**Stated problem:** Carry on the copyright transfer agreement below, writing the clauses that come next after its final line.

Exhibit 10.1
COPYRIGHT TRANSFER AGREEMENT
This Copyright Transfer Agreement (“Agreement”) is entered into as of November 24, 2025, by and between:
Shohan Event Organizers Co., L.L.C., a limited liability company incorporated in the United Arab Emirates (“Party A”), and
Professional Diversity Network, Inc., a Delaware corporation with its shares of common stock listed on the Nasdaq Capital Market in the United States (“Party B” or the “Company,” and together with Party A, the “Parties”).
Recitals
WHEREAS, Party B desires to expand its business sectors into Web3.0 digital copyright monetization and related asset-backed product offering, including multiple music works as future WEB3.0 real-world asset digital monetization products (RWA) and as digital copyright trading products for its WEB3.0 investment banking business;
WHEREAS, in furtherance of such strategic expansion, Party B has agreed to acquire from Party A certain original musical works to be developed and delivered by Party A, and Party A has agreed to transfer to Party B all rights, title and interest in and to such musical works;
NOW, THEREFORE, in accordance with the provisions of the U.S. Copyright Act and other applicable laws, and in consideration of the mutual covenants and agreements contained herein, , the Parties hereby agree as follows:
1. Works and Copyright Transfer
1.1 Works
Party A shall create and deliver a total of five (5) original musical works (the “Works”).
1.2 Type: Musical works.

**Source data:**

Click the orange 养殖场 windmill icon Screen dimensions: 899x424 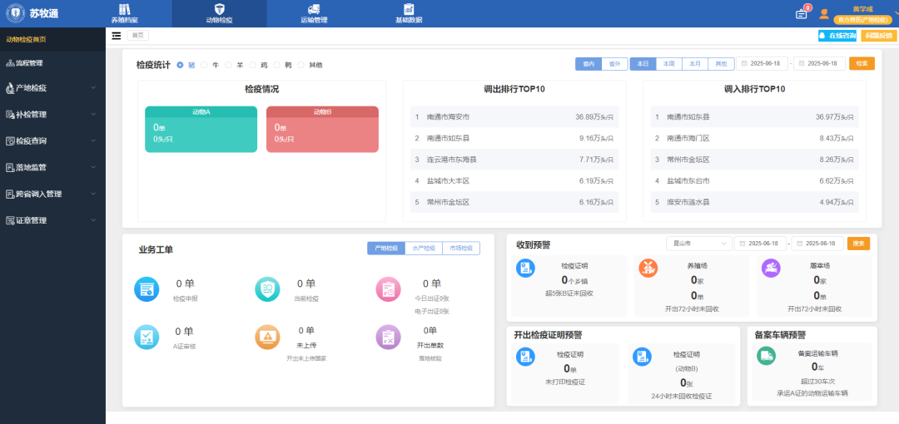pos(649,268)
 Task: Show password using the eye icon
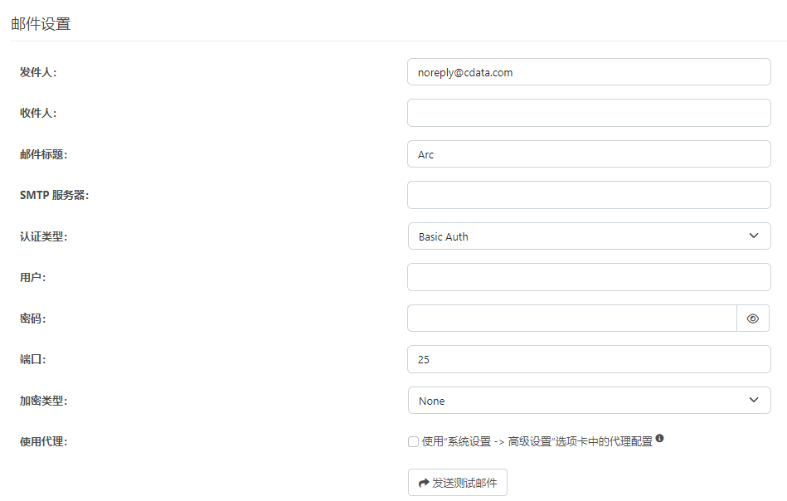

**Result of this exercise:**
1.3 Assignment of Copyright
Subject to the terms of this Agreement, Party A irrevocably assigns, transfers and conveys to Party B all worldwide rights, title, and interests in and to the Works and all associated copyrights, including all rights under 17 U.S.C. §106 and comparable foreign rights, free and clear of any liens, claims, or encumbrances.
1.4 Delivery Deadline
Party A shall complete and provide the Works to Party B by December 8, 2025, unless Party B grants a written extension.
1.5 Originality and Documentation
Party A represents and warrants that the Works are original creations by Party A. Should any portion of a Work incorporate third-party or derivative material, Party A shall supply documentation demonstrating valid licenses or assignments covering such material.
1.6 Content Requirements
The Works shall not include any content prohibited by applicable law, including but not limited to content involving national security risks, obscene or defamatory content, incitement of illegal activity, infringement of third-party rights or other unlawful or harmful content.
1.7 Transferred Rights
The rights transferred to Party B include, without limitation:
reproduction
distribution
rental
public performance
exhibition
broadcasting
information-network dissemination
adaptation
translation
compilation
cinematographic and audiovisual production rights
1.8 Warranties
Party A represents and warrants that it possesses all rights necessary to transfer the Works and that no portion infringes any third-party rights. Party A shall indemnify Party B for any losses arising from a breach of this warranty. Party A further represents and warrants that: (a) it is a corporation duly organized, validly existing, and in good standing under the laws of its state of incorporation; (b) it has the full corporate power and authority to enter into this Agreement and to perform its obligations hereunder; (c) the execution and delivery of this Agreement have been duly authorized by all necessary corporate action on its part; and (d) this Agreement constitutes its legal, valid, and binding obligation, enforceable against it in accordance with its terms.
1.9 Moral Rights
To the fullest extent permitted by law, Party A irrevocably waives and agrees not to assert any moral rights, including rights of attribution and integrity.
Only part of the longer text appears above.